EXTRACTED DATA:
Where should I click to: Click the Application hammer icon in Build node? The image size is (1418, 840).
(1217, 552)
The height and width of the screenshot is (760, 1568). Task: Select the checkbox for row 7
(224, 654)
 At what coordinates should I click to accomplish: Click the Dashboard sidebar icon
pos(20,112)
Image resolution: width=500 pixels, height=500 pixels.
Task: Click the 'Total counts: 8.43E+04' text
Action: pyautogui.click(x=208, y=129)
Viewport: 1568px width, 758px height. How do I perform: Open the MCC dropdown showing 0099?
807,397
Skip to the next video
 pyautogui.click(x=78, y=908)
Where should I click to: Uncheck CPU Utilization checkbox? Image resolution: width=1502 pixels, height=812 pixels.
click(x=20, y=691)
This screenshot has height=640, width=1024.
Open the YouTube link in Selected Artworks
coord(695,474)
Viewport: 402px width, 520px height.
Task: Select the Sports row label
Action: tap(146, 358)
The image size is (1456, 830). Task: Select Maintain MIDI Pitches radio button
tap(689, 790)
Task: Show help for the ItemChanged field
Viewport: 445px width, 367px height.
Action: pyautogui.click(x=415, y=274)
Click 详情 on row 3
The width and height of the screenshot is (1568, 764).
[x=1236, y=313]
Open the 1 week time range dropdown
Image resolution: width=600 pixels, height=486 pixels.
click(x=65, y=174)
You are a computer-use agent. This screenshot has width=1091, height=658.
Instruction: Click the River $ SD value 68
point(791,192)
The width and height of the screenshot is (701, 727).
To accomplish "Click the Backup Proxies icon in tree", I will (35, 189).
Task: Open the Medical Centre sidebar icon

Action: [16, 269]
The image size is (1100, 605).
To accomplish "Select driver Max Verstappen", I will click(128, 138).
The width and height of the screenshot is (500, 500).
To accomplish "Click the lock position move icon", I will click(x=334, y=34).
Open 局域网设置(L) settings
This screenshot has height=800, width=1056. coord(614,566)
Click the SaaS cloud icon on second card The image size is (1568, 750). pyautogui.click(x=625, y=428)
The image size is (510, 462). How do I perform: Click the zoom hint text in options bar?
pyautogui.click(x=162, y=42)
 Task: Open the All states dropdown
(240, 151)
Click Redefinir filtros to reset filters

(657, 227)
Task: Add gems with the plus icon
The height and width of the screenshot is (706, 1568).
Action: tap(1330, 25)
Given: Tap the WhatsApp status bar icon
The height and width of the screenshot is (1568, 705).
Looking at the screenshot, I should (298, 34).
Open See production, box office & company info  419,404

PROBLEM TO SOLVE:
Reproduce the rows above word for word, from the line containing "Task: Add gems with the plus icon" through the end of the rows.

TASK SOLUTION:
Task: Add gems with the plus icon
The height and width of the screenshot is (706, 1568).
Action: tap(1330, 25)
Given: Tap the WhatsApp status bar icon
The height and width of the screenshot is (1568, 705).
Looking at the screenshot, I should (298, 34).
Open See production, box office & company info  419,404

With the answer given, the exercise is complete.